15 comments for “Seth Lugo and Steven Matz still alive in rotation slot bid

  1. Eraff
    March 18, 2018 at 9:59 am

    I’m leaning toward a six man rotation—which is hard to do early on with anticipated weather days. I know thay’ve said they won’t do that, but they’ve provided lots of meaningless talk so far.

    I’d like them to keep some quality guys in the BP who could be used as starters mid/late year—they may need to conserve early year innings for Lugo, Gazelle, Wheeler, Matz…innings that may be useful if/when guys run into innings limits.

    They have choices…and a lot of Upside here

    • March 19, 2018 at 10:07 am

      There’s zero chance they do a 6-man in April.

  2. Madman
    March 18, 2018 at 10:15 am

    At least it wasn’t Syndergard or DeGrom. Matz and Wheeler no longer seem like solid major league starters and certainly not good ones.

    • March 19, 2018 at 10:08 am

      You may be right about Matz and Wheeler. But my opinion is that it’s too soon to say that with any degree of confidence.

  3. Steve S.
    March 18, 2018 at 11:51 am

    Vargas may now need surgery on his hand, which uncomplicates things a bit, if he is DL’d.

    • Chris F
      March 18, 2018 at 8:53 pm

      He’s having surgery.

  4. MattyMets
    March 18, 2018 at 12:30 pm

    This is what’s known as a nice problem to have. Most teams are trying to sort out if they have anyone in camp to fill the 5th slot and here we are with four worthy candidates. Injuries, dead arms, ineffectiveness and innings limits will sort it out. Over the course of the season, thre first three will certainly get their chances. Gsellman will be this year’s Montero – in AAA until needed and hopefully not too much. He had a really nice stretch in 2016 but he has a lot to prove.

    The other issue this team faces is that if, in the highly unlikely event everyone stays healthy, half these guys have diminished, if any real trade value. Hopefully, that changes by July.

    • Mike Walczak
      March 18, 2018 at 10:16 pm

      I hope this is not an omen. The guy they bring in to eat innings busts his hand.

      There are a lot of years where I did have a lot of hope for the Mets season. I don’t know. There is something gnawing at me about this crew.

      I hope I am wrong.

  5. Pete In Iowa
    March 19, 2018 at 10:39 am

    Considering how truly brutal last year’s starting (and relief, for that matter) pitching was, I am most encouraged by what I have seen this spring.
    If all stay healthy, fronted by deGrom and Syndergaard, I think a combination of all the other arms listed above can provide a much improved rotation for 2018.
    Still not sold on the bullpen. I don’t like the lack of control of both Familia and Ramos and haven’t seen enough of Swarzak to have a feel one way or the other. Blevins will be reliable and I really like the thought of guys like Gsellman and Lugo as long men.

  6. Name
    March 19, 2018 at 1:05 pm

    The general thought seems to be that the guys who don’t make the starting rotation should get a bullpen spot, but id rather see at least one player kept stretched out at AAA rather than what the Mets tried to do with Montero 2 years ago, or having to go to a youngster like Flexen or Oswalt right away if another starter is needed.

  7. Name
    March 22, 2018 at 1:13 pm

    Montero is donezo – TJ surgery. Not sure if the Alderson will do him a favor for the umpteenth time and 60 day him (so he can earn a salary this season?) or just go ahead and release him.

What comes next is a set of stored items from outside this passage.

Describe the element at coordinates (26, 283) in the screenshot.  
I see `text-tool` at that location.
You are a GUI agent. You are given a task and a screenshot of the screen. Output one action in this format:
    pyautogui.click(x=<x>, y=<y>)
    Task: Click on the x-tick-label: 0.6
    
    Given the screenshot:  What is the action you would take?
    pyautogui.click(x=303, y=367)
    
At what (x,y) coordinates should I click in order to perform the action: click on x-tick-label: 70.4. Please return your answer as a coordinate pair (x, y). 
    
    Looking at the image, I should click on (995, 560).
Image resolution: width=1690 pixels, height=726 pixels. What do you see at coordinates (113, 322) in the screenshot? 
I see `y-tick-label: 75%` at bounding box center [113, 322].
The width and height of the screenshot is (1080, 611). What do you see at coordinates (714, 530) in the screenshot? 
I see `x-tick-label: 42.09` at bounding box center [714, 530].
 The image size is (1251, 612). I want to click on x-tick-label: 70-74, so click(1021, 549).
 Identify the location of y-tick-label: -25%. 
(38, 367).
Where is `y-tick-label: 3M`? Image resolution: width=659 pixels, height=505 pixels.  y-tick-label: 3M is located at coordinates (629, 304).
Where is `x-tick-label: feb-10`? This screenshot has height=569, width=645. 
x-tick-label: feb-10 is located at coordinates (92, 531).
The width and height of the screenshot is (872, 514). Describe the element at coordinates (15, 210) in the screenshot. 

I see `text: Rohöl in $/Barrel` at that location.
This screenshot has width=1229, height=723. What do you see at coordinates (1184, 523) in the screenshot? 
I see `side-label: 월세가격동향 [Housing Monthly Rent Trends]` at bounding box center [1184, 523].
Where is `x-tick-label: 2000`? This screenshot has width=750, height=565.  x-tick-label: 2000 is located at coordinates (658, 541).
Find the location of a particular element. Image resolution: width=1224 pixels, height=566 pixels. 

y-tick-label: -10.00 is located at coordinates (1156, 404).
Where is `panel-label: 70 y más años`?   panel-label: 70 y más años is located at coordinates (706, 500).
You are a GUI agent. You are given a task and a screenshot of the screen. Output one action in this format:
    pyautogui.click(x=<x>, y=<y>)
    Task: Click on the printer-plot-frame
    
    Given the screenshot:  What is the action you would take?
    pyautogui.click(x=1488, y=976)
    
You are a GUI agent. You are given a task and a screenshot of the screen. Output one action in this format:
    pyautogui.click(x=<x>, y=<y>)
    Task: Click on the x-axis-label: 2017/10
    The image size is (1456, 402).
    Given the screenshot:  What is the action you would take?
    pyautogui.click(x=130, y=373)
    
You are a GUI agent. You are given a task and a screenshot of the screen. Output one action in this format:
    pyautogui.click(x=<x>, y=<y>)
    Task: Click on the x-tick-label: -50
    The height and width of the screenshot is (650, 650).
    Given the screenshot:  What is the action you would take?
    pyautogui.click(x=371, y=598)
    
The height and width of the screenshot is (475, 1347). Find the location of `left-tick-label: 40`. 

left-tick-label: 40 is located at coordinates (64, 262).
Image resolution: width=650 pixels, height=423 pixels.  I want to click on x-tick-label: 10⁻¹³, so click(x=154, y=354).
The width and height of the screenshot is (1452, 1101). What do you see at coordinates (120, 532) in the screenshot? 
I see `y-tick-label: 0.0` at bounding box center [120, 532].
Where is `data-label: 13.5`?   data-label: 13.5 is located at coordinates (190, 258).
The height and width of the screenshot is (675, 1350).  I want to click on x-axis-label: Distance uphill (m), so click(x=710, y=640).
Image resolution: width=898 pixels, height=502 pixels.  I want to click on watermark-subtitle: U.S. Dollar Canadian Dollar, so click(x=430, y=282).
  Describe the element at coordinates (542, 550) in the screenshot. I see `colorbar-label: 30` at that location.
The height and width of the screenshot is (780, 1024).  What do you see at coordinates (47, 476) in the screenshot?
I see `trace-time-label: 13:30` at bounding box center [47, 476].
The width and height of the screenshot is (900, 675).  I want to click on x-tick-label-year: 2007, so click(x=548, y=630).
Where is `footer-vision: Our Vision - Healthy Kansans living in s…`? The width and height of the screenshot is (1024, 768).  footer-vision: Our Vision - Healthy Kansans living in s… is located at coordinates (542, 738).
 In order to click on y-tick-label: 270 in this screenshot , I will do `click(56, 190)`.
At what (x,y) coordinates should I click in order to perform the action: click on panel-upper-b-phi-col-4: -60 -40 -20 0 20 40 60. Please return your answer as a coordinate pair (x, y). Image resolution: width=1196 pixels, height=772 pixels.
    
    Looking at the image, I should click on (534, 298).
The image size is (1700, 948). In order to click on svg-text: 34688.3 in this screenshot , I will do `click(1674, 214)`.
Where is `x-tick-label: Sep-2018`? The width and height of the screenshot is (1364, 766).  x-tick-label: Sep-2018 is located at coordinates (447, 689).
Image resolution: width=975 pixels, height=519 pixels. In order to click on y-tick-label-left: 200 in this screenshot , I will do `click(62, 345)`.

    I doubt he ever suits up in a major league uniform again.

    • Chris F
      March 22, 2018 at 1:51 pm

      You and I would have released him long ago. Surprisingly, I dont Alderson does. If he doesnt, then we will most certainly know there is a skeleton in a dark closet Montero is aware of.

    • March 22, 2018 at 2:01 pm

      I’d be shocked if the rules allowed you to cut/release/DFA an injured guy.

      • Name
        March 22, 2018 at 2:13 pm

        That wouldn’t make sense. You are allowed to cut injured guys after the surgery but before they are ready to rehab, so why couldn’t you do it before the surgery?

        Players get health care anyways as soon as they get 1 MLB service day so it’s not like he has to be employed to not pay for his own surgery

        • March 22, 2018 at 5:28 pm

          I’m sure service time is a factor.